Ours (Left) vs HNeRV (Right) Comparison

Comparison of our method and HNeRV on a video from the DAVIS dataset. Similar to NeRV, HNeRV suffers from consistency issues throughout the video, particularly noticeable around edges and in the details of the bushes and trees in the background. In contrast, our method maintains stable and coherent reconstructions.

Comparison of our method and HNeRV on another video from the DAVIS dataset. HNeRV struggles to render the rocks along the track clearly, resulting in a blurry and indistinct representation. In contrast, our method delivers a sharp and detailed reconstruction of the rocks, highlighting its superior ability to capture fine details.

Comparison of our method and HNeRV on another video from the DAVIS dataset. As with the previous examples, the HNeRV video appears blurrier in several regions and exhibits less overall consistency compared to our method.

Comparison of our method and HNeRV on another video from the DAVIS dataset. The texture of the pigs is rendered more clearly in our video, whereas the HNeRV reconstruction smooths over these details, resulting in a loss of texture and fine features.

Comparison of our method and HNeRV on another video from the DAVIS dataset. The HNeRV video is unable to fully reconstruct the fine textures of the fish, such as the scales, while our approach is able to handle very high detail in those locations.

Ours (Left) vs GaussianImage (Right) Comparison

Comparison of our method and GaussianImage on a video from the DL3DV dataset. The sky in the GaussianImage video exhibits noticeable noise, whereas our method produces a smoother and more uniform sky, reflecting higher reconstruction quality.

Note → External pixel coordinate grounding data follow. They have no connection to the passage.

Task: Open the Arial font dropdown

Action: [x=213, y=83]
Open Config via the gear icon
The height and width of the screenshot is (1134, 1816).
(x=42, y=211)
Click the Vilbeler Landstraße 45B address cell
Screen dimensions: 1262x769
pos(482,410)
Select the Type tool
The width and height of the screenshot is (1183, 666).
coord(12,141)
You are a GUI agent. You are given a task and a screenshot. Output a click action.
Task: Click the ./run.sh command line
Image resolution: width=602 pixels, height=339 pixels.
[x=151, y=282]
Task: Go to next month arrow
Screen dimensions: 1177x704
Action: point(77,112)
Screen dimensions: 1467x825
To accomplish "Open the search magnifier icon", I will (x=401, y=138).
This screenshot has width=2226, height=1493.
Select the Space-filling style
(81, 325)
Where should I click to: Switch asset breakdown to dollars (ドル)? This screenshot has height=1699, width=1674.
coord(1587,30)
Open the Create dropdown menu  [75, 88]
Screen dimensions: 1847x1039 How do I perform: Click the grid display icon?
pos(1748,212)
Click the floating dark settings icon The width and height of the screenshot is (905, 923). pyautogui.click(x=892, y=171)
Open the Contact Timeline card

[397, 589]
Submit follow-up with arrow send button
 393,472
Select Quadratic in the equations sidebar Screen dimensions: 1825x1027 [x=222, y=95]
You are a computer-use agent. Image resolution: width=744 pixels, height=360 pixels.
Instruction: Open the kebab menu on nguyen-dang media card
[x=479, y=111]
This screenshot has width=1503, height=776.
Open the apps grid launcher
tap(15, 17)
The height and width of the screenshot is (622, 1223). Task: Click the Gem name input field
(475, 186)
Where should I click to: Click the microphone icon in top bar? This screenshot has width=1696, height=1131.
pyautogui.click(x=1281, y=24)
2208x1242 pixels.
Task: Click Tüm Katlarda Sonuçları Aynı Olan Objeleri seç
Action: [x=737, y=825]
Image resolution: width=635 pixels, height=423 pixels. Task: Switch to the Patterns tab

Comparison of our method and GaussianImage on another video from the DAVIS dataset. The concrete side of the water in the GaussianImage video displays noticeable noise, which is absent in our reconstruction, highlighting the superiority of our approach.

Semantic Tracking

Our approach demonstrates the ability to semantically track objects across a scene. To visualize this, we subsample 100K Gaussians from the original 400K used per video, shrinking their scaling matrix to a sphere of radius 1 and rendering their motion over time. This subsampling may reduce the visibility of some shapes, but it provides a clearer view of individual Gaussian behavior.

The Gaussians effectively remain stationary when representing static objects and exhibit expected semantic motions, such as buildings moving along their corresponding paths. In the campfire video, Gaussians with seemingly random colors—primarily in the sky—represent small-radius Gaussians that contribute to fine details. This behavior results from the use of a high number of Gaussians, emphasizing our method's capability for detailed and semantic motion representation.

Frame Interpolation

Frame interpolation results on a video from the DAVIS dataset. The number of frames is doubled while maintaining the original framerate by interpolating seamlessly between the existing frames, preserving smooth motion and temporal consistency.

Frame interpolation results on another video from the DAVIS dataset. The number of frames is doubled by interpolating between the existing frames, ensuring smooth transitions and maintaining the original framerate.

Spatial Resampling

Our method's inherent flexibility enables spatial resampling by modifying parameters such as scale, focal length, and principal points. Below, we demonstrate the capability to adjust resolution while preserving sharpness and structural details, even under significant transformations.

Sample spatial resampling result. The video is spatially resampled by doubling the height while halving the width, effectively demonstrating the flexibility of our method in adjusting resolution without compromising visual quality.

Another sample spatial resampling result. The video is spatially resampled by doubling both the height and width, demonstrating the ability of our method to handle significant resolution adjustments while maintaining sharpness and detail.

Video Stylization

The stylization method we use is editing the first frame using an off-the-shelf editing model, and then training with a reconstruction loss against the first frame. Due to this, the editing quality heavily depends on the quality of the edited first frame.

A video stylization result. The original video is edited using the description of making the water muddy.